## EXERCISE TASK
In the news report on the Texas clemency decision, what sentence did Abbott commute Whitaker's death sentence to?

## TEXT BLOCK
^^^^
Texas governor accepts board’s recommendation, spares inmate


Florida executes inmate; US Supreme Court denies late request in Alabama

Associated Press

HUNTSVILLE, TEXAS

Texas Gov. Greg Abbott on Thursday spared the life of a convicted killer shortly before the man’s scheduled execution for masterminding the fatal shootings of his mother and brother.

In sparing the life of Thomas “Bart” Whitaker about an hour before he was scheduled for lethal injection, Abbott accepted the state parole board’s rare clemency recommendation. Whitaker’s father, Kent, also was shot in the 2003 plot at the family’s suburban Houston home but survived and led the effort to save his son from execution. Abbott commuted the sentence to life without parole.

“I’m thankful not for me but for my dad,” Bart Whitaker told prison officials after getting the word. “Any punishment that I would have or will receive is just, but my dad did nothing wrong. The system worked for him today. And I will do my best to uphold my role in the system.”

The seven-member Texas Board of Pardons and Paroles, whose members are appointed by the governor, recommended unanimously Tuesday that Abbott commute the sentence.
^^^^
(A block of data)
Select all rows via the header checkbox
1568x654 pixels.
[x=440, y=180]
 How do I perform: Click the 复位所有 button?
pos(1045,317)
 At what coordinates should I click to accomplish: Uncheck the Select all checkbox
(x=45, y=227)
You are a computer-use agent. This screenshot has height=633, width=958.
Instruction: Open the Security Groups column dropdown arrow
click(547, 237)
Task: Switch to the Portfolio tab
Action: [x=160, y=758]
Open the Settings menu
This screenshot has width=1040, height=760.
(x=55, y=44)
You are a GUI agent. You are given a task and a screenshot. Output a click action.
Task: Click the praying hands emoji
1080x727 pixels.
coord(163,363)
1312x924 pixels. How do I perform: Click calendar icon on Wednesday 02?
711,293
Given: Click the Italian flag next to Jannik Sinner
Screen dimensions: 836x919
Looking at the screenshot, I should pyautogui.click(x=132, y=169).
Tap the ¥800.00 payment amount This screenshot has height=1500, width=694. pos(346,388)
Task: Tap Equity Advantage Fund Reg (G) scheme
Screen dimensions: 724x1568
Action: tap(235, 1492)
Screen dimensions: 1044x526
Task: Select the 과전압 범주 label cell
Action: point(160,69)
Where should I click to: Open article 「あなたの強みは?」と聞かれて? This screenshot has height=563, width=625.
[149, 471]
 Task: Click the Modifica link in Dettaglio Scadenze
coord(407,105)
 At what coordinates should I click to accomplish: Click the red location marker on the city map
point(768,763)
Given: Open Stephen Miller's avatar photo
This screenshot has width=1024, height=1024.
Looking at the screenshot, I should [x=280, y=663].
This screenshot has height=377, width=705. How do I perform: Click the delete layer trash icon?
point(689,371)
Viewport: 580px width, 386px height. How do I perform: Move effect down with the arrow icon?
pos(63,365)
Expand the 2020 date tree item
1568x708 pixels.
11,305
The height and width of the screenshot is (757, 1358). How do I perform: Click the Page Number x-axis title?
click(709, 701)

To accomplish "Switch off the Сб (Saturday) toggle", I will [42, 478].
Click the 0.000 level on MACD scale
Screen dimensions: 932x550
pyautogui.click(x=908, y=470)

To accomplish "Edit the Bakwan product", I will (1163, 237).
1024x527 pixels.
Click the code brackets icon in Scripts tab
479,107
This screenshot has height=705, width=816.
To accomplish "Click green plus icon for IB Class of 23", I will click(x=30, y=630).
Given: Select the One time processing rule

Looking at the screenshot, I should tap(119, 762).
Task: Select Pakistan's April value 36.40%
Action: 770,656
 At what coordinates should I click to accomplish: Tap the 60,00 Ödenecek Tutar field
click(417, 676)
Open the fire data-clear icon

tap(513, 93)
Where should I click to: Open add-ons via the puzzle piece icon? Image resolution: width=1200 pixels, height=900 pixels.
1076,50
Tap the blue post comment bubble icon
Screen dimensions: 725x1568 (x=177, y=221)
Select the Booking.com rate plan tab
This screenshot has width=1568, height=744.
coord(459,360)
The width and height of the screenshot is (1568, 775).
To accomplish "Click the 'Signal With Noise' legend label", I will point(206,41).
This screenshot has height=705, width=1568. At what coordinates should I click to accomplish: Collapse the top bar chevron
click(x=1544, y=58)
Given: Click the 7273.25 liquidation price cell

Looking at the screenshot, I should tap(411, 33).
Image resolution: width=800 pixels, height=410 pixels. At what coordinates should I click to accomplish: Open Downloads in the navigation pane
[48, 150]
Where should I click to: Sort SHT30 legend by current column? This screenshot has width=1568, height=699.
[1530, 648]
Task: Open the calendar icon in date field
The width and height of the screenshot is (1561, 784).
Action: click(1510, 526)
^^^^
## CORRECT RESULT
Life without parole.